If we were to live, we had to be free of anger. The grouch and the brainstorm were not for us. They may be the dubious luxury of normal men, but for alcoholics these things are poison. (Alcoholics Anonymous pg. 67)
This is a key concept that seems to be missed in many recovery circles. I regularly hear people share that seem as though mad at everyone. I don’t have a problem with a person in recovery experiencing those feelings, the problem I have is that nobody seems to feel that it is necessary to try to help these people find freedom from this or to even discuss the fact that these kinds of feelings are death to people like us. That is a long, miserable, prolonged, sinking in quicksand kind of death.
If nobody has noted this important idea for all of us in recovery and for all people working the Twelve Steps to you, let me be the first: ANGER, NEGATIVE FEELINGS AND NEGATIVE THOUGHTS ARE POISON TO YOUR WORLD AND TO YOUR RECOVERY!
That can be multiplied exponentially for one of our worst archenemies; resentment.
It is plain that a life which includes deep resentment leads only to futility and unhappiness. To the precise extent that we permit these, do we squander the hours that might have been worth while. But with the alcoholic, whose hope is the maintenance and growth of a spiritual experience, this business of resentment is infinitely grave. We found that it is fatal. For when harboring such feelings we shut ourselves off from the sunlight of the Spirit. The insanity of alcohol returns and we drink again. And with us, to drink is to die. (Alcoholics Anonymous pg. 66)
Resentment is a big killer for those of us in recovery. We have absolutely no room for this ridiculous mess in our lives. Not only can we not have this in our lives we need to take time at the end of each day to search out these kinds of feelings and desperately do all we can to be rid of them before we lay our heads on the pillow and transition into the next day.
When we retire at night, we constructively review our day. Were we resentful, selfish, dishonest or afraid? Do we owe an apology? Have we kept something to ourselves which should be discussed with another person at once? Were we kind and loving toward all? What could we have done better? Were we thinking of ourselves most of the time? Or were we thinking of what we could do for others, of what we could pack into the stream of life? (Alcoholics Anonymous pg. 86)

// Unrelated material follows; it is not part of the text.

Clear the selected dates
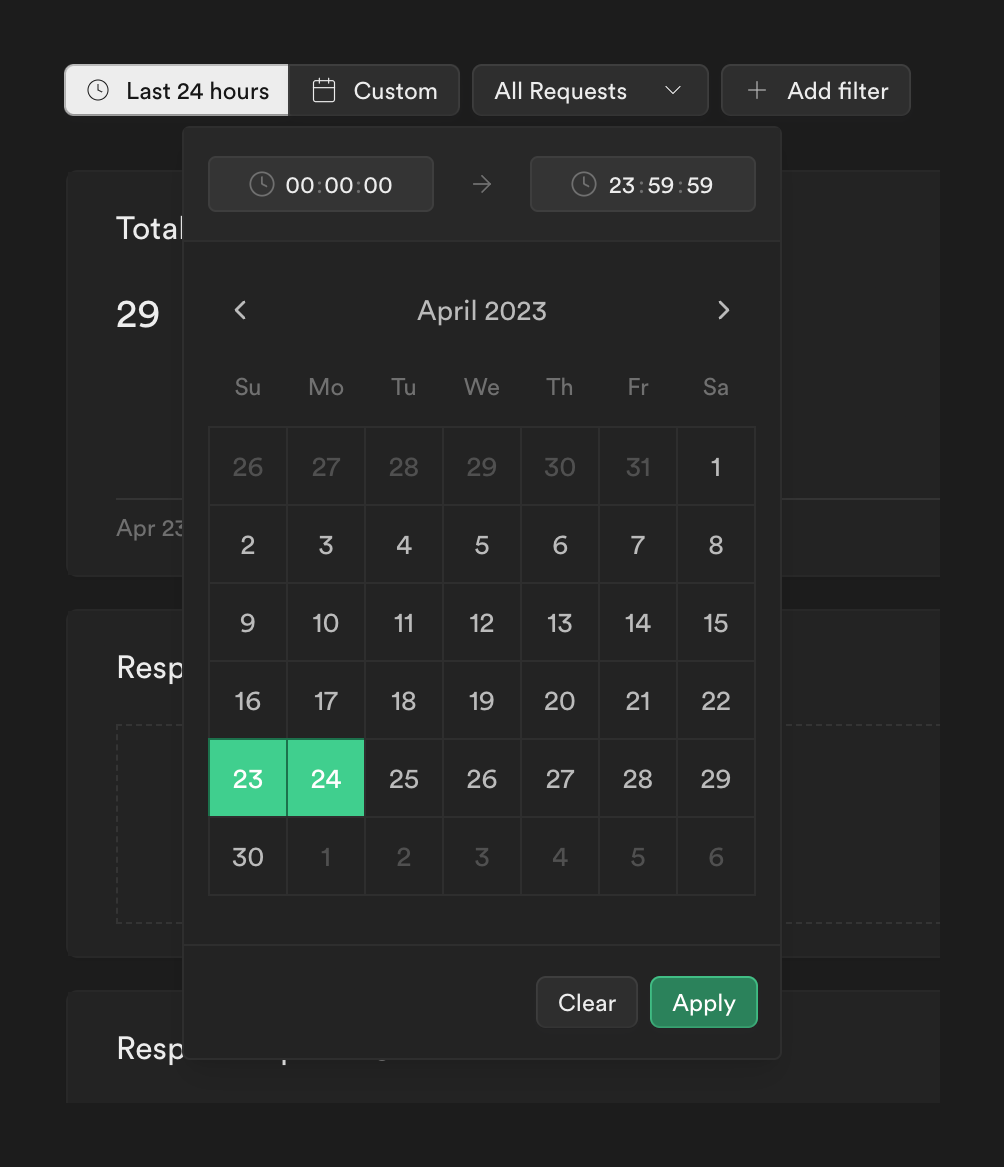 (x=586, y=1002)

Whatever it takes, no matter how drastic the response may seem, we cannot allow ourselves to keep anger and resentment. If you truly understand resentment as a terrible poison for your life then this statement will be painfully clear to you. Whatever it takes, no matter how drastic the response may seem, we cannot allow ourselves to keep this terrible poison in our system.
Sometimes when this is discussed, a few people come to believe that expression of the feelings is the cure and go off on a whirlwind tangent of crazy assaults on all unsuspecting passers by they deem to deserve it. I am not saying that there will never be an instance where you might need to stand up for something or someone, but angry outbursts are simply the same poison in a different color.
And we have ceased fighting anything or anyone – even alcohol. For by this time sanity will have returned. We will seldom be interested in liquor. If tempted, we recoil from it as from a hot flame. (Alcoholics Anonymous pg. 84)
And more clearly and directly stated:
We avoid retaliation or argument. (Alcoholics Anonymous pg. 67)
Did you notice how in the passage from page 84 “fighting anything or anyone” is directly tied to interest in relapsing. Both are tied together with the concept of sanity. Fighting anything or anyone and relapse are insanity and by the time a person gets to Step Ten sanity should have returned. By Step Ten these kinds of feelings and outbursts should be a thing of the past and on the rare occasion that they almost come up, they cause a recoil. The kind of recoil that a person has when they are not paying attention and their hand accidentally touches the hot stove.
Look at these definitions from Dictionary.com for the word “recoil”:
- to draw back; start or shrink back, as in alarm, horror, or disgust.
- to jerk back, as from an impact or violent thrust
- …to draw back in fear, horror, or disgust: to recoil from the sight of blood
That is not to say that angry, frustrated, resentful, etc. are not a part of you are now. What all of that says and what I am saying is that those things absolutely cannot be a part of who you need to become to get recovery.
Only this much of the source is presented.